We imported the following datasets from the Tidy Tuesday project using read_csv from ‘readr’ library. This dataset was divided into 2 files: movies.csv and raw_bechdel.csv, initially.

raw_bechdel = readr::read_csv('https://raw.githubusercontent.com/rfordatascience/tidytuesday/master/data/2021/2021-03-09/raw_bechdel.csv')
movies = readr::read_csv('https://raw.githubusercontent.com/rfordatascience/tidytuesday/master/data/2021/2021-03-09/movies.csv')
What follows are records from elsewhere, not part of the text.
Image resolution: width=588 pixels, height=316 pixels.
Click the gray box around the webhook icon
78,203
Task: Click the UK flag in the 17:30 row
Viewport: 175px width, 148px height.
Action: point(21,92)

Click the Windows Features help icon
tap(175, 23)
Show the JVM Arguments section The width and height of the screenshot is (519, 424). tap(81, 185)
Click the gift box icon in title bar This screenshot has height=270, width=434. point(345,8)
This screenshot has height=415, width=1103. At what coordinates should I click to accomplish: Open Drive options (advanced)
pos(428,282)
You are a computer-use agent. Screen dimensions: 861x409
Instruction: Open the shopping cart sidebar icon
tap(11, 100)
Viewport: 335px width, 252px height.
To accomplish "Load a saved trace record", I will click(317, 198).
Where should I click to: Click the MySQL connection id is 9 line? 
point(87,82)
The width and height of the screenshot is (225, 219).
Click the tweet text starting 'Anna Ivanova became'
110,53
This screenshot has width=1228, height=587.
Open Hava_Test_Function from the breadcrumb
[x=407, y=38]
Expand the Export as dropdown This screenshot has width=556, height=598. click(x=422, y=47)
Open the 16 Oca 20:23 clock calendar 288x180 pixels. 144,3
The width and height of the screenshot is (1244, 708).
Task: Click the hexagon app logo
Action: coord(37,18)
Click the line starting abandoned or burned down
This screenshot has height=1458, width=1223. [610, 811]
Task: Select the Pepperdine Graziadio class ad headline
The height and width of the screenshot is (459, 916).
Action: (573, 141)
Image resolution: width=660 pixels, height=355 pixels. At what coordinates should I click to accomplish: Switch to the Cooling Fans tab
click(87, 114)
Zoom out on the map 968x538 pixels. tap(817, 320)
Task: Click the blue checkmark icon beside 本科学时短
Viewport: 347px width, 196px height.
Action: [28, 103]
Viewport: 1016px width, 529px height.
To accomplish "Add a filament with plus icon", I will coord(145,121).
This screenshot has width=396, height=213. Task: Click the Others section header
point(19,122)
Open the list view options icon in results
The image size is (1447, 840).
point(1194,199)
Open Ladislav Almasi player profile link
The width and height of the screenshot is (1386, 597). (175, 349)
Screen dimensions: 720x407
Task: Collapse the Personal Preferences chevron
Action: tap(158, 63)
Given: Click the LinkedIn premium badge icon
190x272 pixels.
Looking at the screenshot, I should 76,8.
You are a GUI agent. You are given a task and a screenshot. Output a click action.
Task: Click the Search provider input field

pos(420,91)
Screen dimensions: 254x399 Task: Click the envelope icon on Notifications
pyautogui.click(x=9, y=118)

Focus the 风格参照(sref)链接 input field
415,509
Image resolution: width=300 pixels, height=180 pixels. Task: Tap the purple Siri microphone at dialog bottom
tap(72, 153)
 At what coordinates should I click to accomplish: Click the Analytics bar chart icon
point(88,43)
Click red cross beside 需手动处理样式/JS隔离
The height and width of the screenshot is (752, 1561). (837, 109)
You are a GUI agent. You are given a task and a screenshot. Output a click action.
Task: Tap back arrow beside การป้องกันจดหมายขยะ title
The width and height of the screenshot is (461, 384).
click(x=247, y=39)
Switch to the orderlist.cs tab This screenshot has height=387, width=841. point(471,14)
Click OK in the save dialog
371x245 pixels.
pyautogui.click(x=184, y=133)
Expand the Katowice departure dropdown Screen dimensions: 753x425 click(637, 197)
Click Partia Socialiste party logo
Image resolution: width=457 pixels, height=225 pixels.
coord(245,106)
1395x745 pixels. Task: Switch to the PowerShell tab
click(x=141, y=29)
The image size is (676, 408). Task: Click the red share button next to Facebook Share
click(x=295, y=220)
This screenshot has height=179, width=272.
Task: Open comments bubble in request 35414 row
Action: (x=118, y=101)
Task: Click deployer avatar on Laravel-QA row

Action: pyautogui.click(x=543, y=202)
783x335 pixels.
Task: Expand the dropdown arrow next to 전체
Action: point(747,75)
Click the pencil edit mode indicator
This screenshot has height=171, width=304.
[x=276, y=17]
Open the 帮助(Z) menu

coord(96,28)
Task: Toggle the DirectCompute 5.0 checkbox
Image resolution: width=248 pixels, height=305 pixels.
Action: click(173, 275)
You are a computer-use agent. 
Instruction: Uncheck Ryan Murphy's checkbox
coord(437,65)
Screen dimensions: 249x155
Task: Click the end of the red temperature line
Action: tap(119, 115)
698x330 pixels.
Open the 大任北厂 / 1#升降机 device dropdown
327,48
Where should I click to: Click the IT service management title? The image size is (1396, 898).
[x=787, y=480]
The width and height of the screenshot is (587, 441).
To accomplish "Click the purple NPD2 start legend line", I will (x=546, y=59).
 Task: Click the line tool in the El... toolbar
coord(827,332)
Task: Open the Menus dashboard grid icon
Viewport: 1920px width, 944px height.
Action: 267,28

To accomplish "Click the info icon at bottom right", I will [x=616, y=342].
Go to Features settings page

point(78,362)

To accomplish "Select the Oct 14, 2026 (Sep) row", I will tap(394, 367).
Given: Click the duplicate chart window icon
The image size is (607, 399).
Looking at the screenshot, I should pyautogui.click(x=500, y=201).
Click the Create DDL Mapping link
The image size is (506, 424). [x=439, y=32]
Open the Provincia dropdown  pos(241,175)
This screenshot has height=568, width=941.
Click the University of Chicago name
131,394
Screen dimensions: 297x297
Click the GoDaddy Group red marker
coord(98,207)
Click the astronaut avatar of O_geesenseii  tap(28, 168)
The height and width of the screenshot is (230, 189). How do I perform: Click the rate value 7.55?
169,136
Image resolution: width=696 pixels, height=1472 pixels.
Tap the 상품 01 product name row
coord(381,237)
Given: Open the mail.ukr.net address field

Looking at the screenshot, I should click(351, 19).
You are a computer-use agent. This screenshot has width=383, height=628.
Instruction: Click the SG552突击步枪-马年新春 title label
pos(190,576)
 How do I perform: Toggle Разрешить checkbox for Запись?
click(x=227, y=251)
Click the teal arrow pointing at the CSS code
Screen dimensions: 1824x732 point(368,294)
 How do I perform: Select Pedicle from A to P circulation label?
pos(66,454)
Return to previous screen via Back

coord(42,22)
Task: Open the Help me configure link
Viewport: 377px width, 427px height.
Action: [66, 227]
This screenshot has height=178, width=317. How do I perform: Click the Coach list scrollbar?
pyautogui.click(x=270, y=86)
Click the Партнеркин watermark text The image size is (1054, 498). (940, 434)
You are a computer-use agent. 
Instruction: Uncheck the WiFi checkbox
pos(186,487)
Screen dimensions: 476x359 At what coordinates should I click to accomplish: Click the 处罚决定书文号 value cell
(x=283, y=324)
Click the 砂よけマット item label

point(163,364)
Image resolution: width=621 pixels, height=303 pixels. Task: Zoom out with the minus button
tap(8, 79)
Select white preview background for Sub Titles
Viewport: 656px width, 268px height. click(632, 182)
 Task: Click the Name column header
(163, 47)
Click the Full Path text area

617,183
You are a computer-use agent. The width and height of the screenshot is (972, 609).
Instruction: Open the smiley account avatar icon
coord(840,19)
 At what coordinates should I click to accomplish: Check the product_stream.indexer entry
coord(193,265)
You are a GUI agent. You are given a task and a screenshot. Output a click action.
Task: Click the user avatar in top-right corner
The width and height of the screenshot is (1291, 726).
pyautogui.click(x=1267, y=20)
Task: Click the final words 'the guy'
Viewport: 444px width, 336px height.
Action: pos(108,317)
We mainly used movies.csv for our analysis. movies.csv included movies from 1970 to 2013; and contains the following variables year, imdb, title, test, clean_test, binary, budget, domgross, intgross, code, budget_2013, domgross_2013, intgross_2013, period_code, decade_code, imdb_id, plot, rated, response, language, country, writer, metascore, imdb_rating, director, released, actors, genre, awards, runtime, type, poster, imdb_votes, error

For data cleaning,

  • We checked for the variables and converted the following variables from character to numeric form as required:domgross, intgross, domgross_2013, intgross_2013 using as.numeric function in the tidyverse library.

  • The ‘binary’ variable in character form was converted to logical form to indicate whether the movie had passed or failed the Bechdel test.

  • Numeric ‘Decade_code’ variable was re-coded and re-leveled into a factor decade variable according to the year of release. 5 levels were created for this ‘decade’ variable ranging from 1970-79, 1980-89, 1990-99, 2000-09, 2010 to 2013.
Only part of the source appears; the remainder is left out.